Americans drawn to historic areas where they can connect with the nation's past, their family's roots or just take in the sights are fueling tourism that's in the spotlight during a national gathering of preservation experts this week in Indianapolis.

The National Preservation Conference is being held at Indianapolis' historic Union Station and other sites. Wide-ranging seminars include sessions toasting some of the success stories historic preservation can foster by helping spark revitalization in neighborhoods and city centers.

Cultural heritage tourism — travelers drawn to areas steeped in history and unique local flavor — is big business in the U.S. Nearly 130 million Americans make such pilgrimages each year, contributing about $171 billion to local economies, according to a report this year from Mandala Research LLC.

That study also found that eight in 10 leisure travelers visit cultural or heritage sites and spend more than other travelers, said Amy Webb, field director for the National Trust for Historic Preservation's Denver field office.

"If you're going to travel, you want to see something you can't see at home.
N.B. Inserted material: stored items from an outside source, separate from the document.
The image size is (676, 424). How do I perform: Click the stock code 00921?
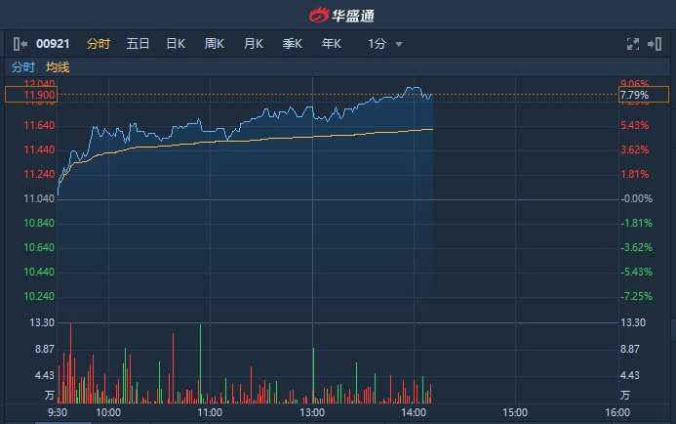[x=54, y=44]
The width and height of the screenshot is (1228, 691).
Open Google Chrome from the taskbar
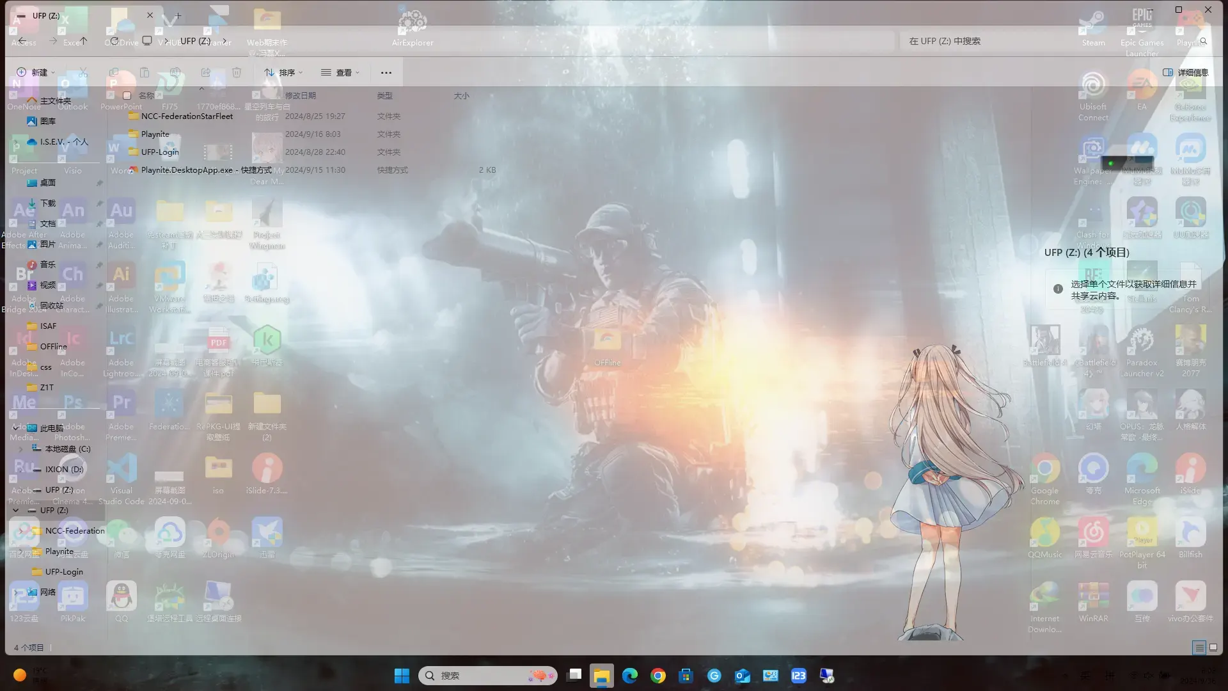(657, 676)
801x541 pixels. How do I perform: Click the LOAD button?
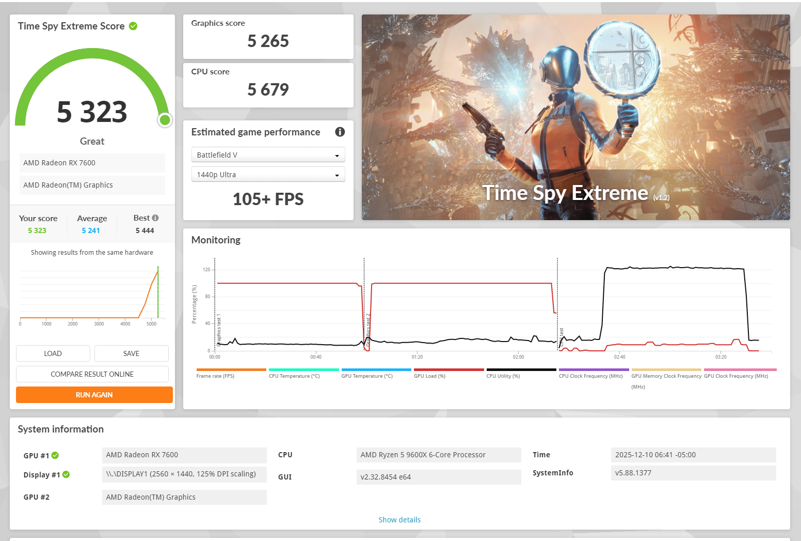(53, 353)
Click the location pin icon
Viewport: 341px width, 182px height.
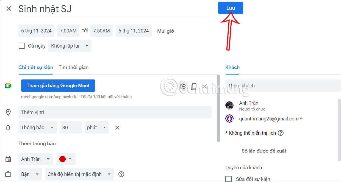click(8, 112)
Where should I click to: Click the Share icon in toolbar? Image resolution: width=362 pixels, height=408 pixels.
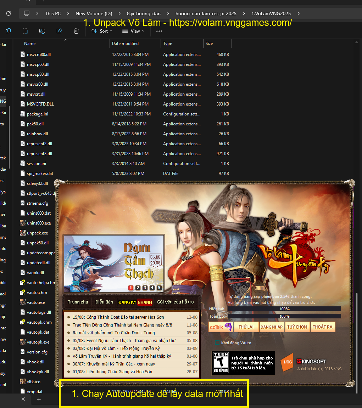(x=59, y=31)
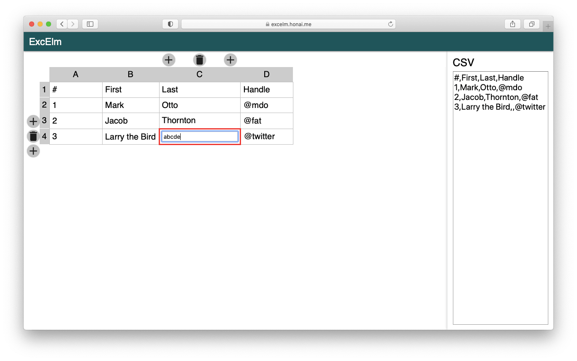Click the plus icon right of column trash
The image size is (577, 361).
click(230, 60)
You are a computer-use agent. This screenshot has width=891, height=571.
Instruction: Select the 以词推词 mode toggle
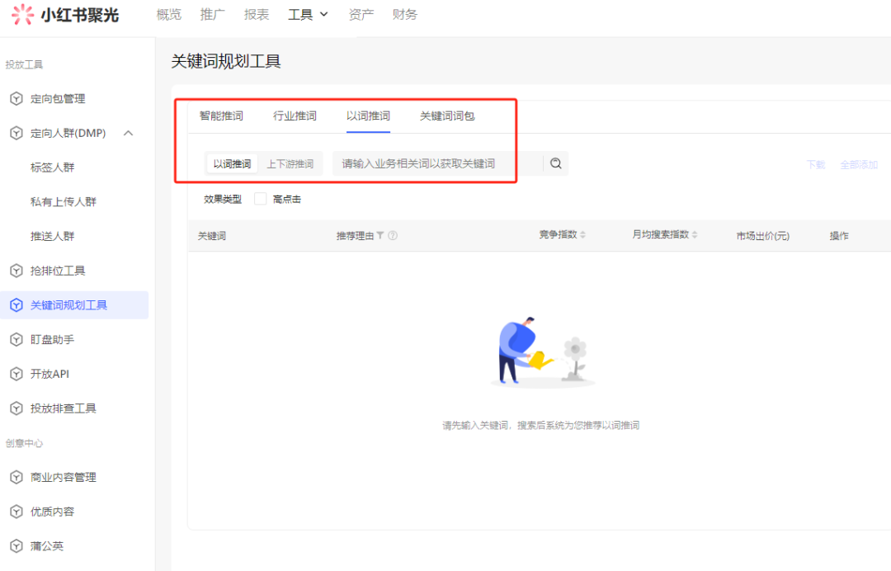click(231, 163)
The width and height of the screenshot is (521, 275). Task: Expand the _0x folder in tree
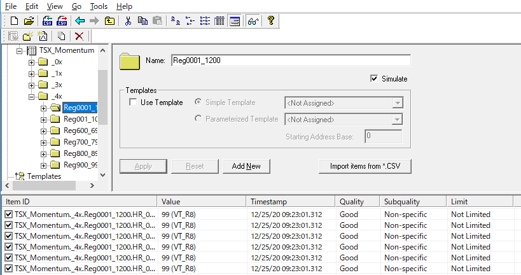click(32, 62)
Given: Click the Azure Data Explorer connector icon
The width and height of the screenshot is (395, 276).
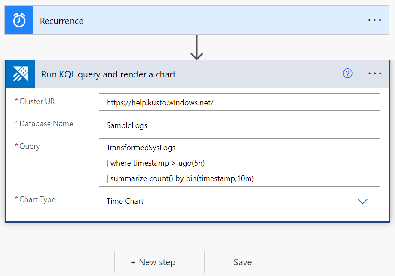Looking at the screenshot, I should click(x=20, y=74).
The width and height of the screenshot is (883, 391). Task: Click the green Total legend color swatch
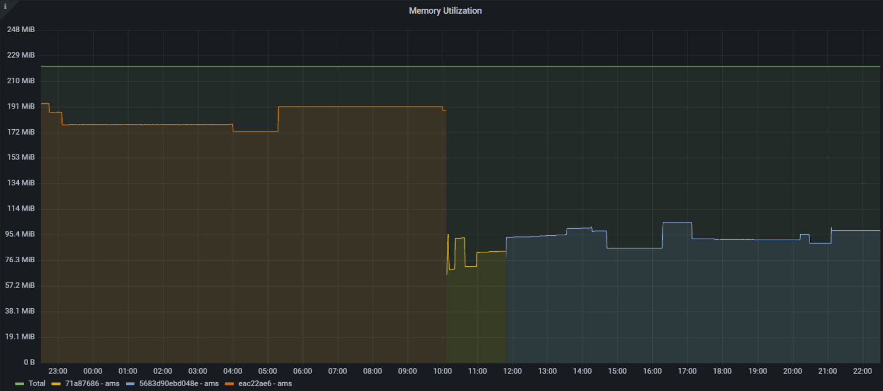[20, 384]
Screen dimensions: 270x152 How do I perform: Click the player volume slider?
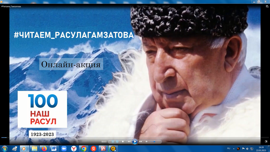point(155,141)
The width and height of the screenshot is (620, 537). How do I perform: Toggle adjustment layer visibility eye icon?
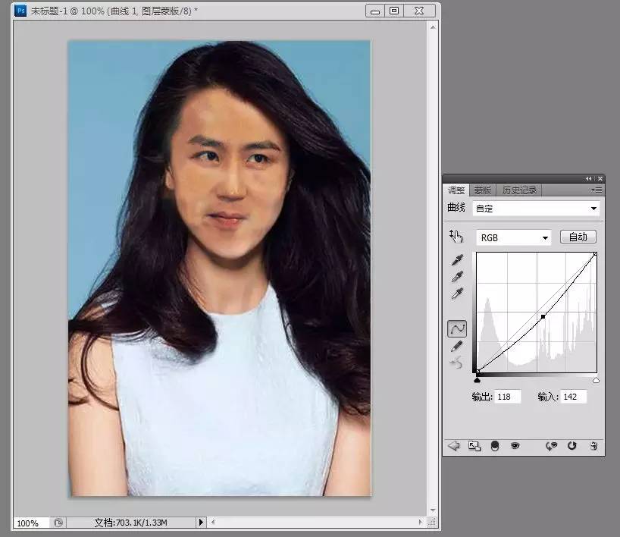point(515,446)
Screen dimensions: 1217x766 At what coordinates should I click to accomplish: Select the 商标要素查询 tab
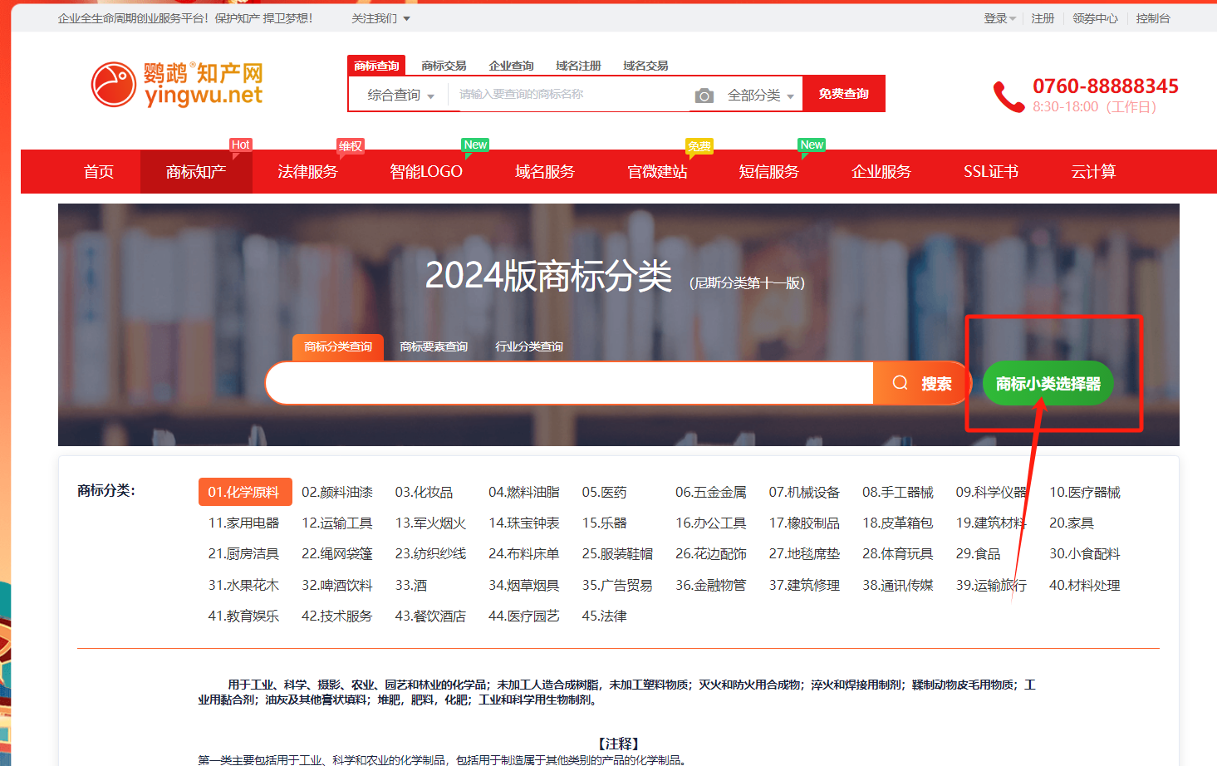[x=434, y=346]
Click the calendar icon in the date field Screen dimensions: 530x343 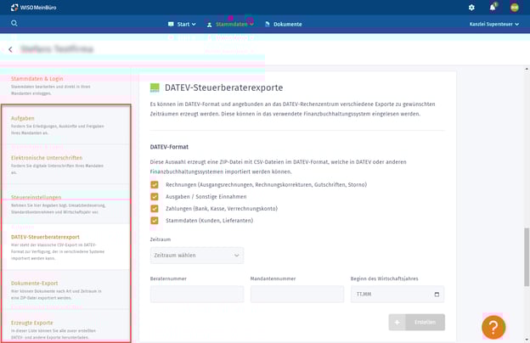[x=437, y=295]
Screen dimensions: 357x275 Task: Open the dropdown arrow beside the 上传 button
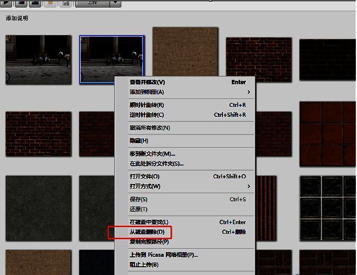click(115, 3)
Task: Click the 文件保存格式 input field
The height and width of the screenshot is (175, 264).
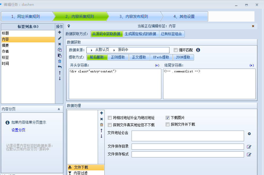Action: click(x=188, y=154)
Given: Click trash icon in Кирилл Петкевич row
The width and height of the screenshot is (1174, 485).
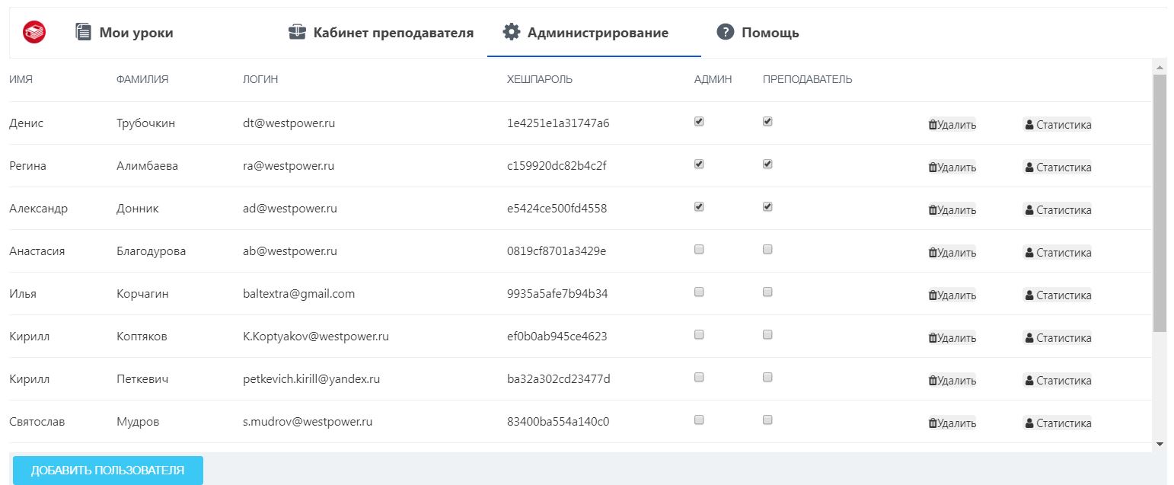Looking at the screenshot, I should tap(933, 381).
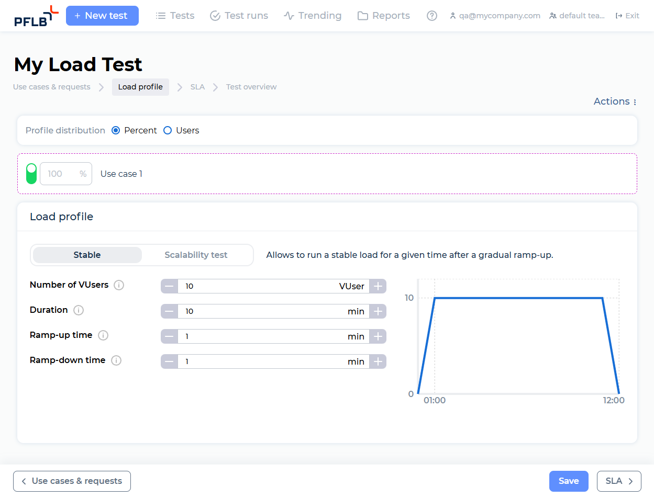The height and width of the screenshot is (498, 654).
Task: Enable the Users profile distribution option
Action: tap(168, 130)
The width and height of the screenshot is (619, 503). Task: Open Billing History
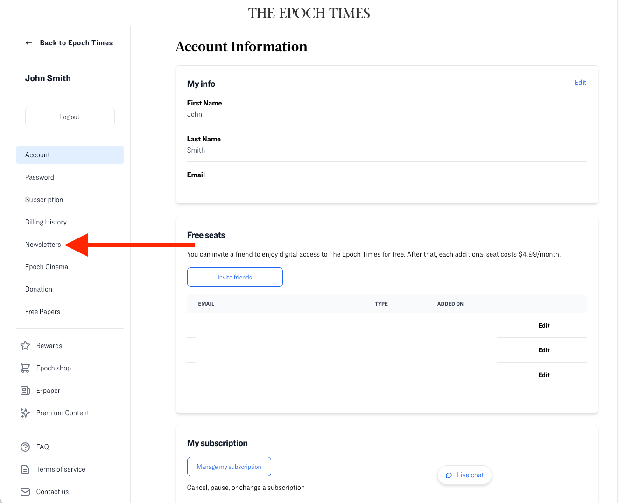coord(46,222)
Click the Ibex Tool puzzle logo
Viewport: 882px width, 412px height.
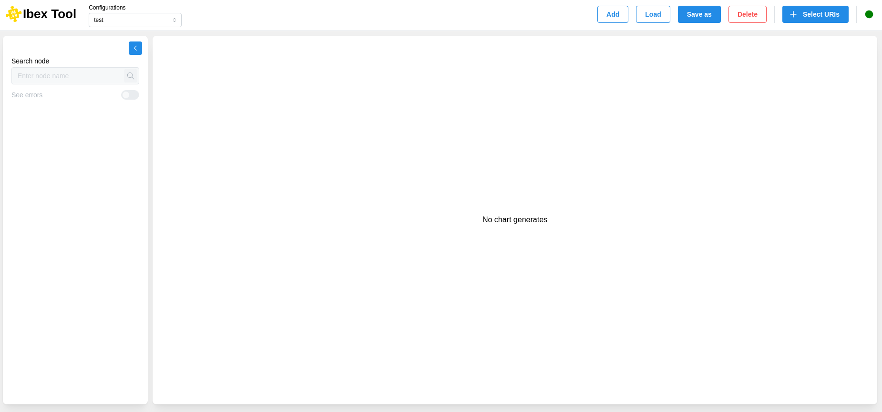(13, 14)
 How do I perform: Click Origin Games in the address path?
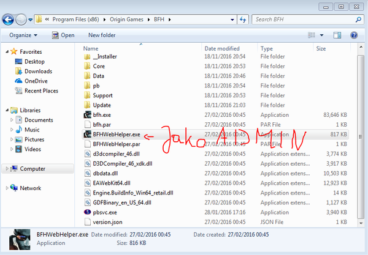[x=125, y=20]
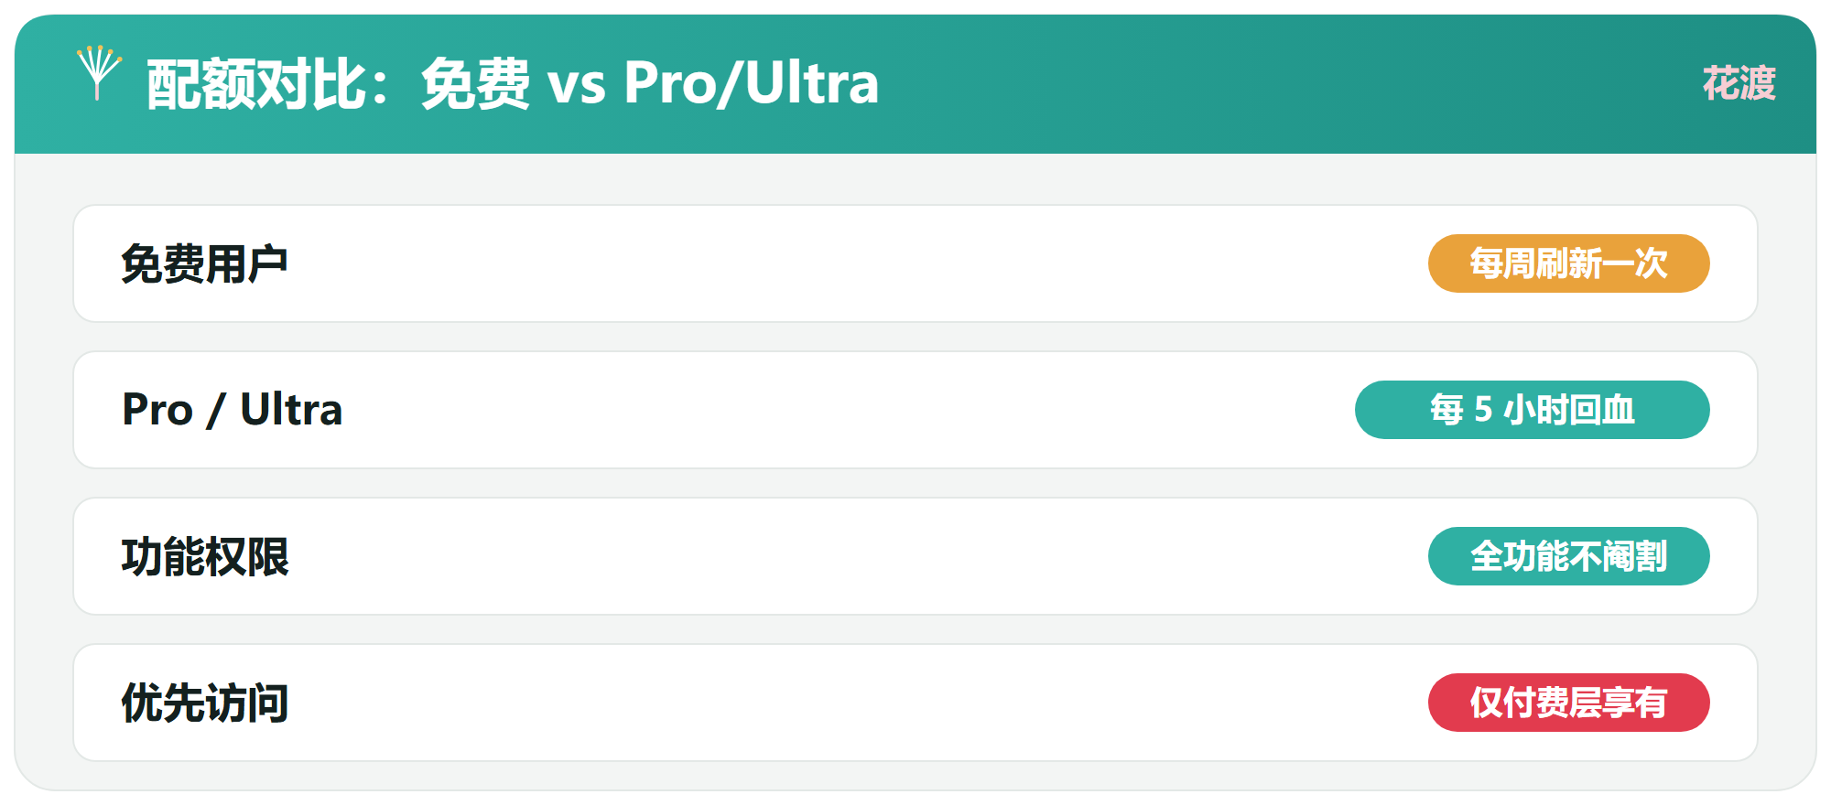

So they go someplace where there are unique buildings that have stories to tell of that place," she said.

Such travelers typically visit an area's shops, parks and restaurants to sample the local scene, giving them what Webb calls a "multidimensional experience that's not just about going to a museum."

The economic benefits of cultural heritage tourism is another argument local preservationists should make when they fight to save old buildings or other sites in danger of being razed, said Webb, who is among about 2,000 preservation experts attending the five-day conference, which ends Saturday.

Cultural heritage tourism has paid off for decades in Savannah, Ga., which boasts the nation's largest National Historic Landmark District and 14 other historic districts. The city near the Atlantic Coast has more than 20 city squares laden with museums, antebellum mansions, monuments and Revolutionary and Civil War sites.

Daniel Carey, president and CEO of the Historic Savannah Foundation, said more than 12 million tourists visit the Savannah area each year, adding more than $2 billion to its economy.

Carey said Savannah, founded in 1733, has three centuries of history to offer visitors, including about 1,500 historic homes.

"It's an authentic, historic, architecturally interesting and pedestrian friendly place. They can go really at their own leisure and soak in the history and the culture," he said.

Philadelphia, one of the nation's most historic cities, has been working to capitalize on cultural and historical tourism by attracting visitors to neighborhoods beyond the traditional tourist stops of the Liberty Bell and Independence Hall.

The city's tourism bureau recently put the spotlight on nine neighborhoods that boast their own historic attractions as well as restaurants, bars, galleries and other development, said Patrick Hauck, director of neighborhood preservation for the Preservation Alliance for Greater Philadelphia.

"What's great about cultural tourism in cities like Philadelphia is that it's not just about what happened in the past, it's also about what's happening now. Those two really work together," he said.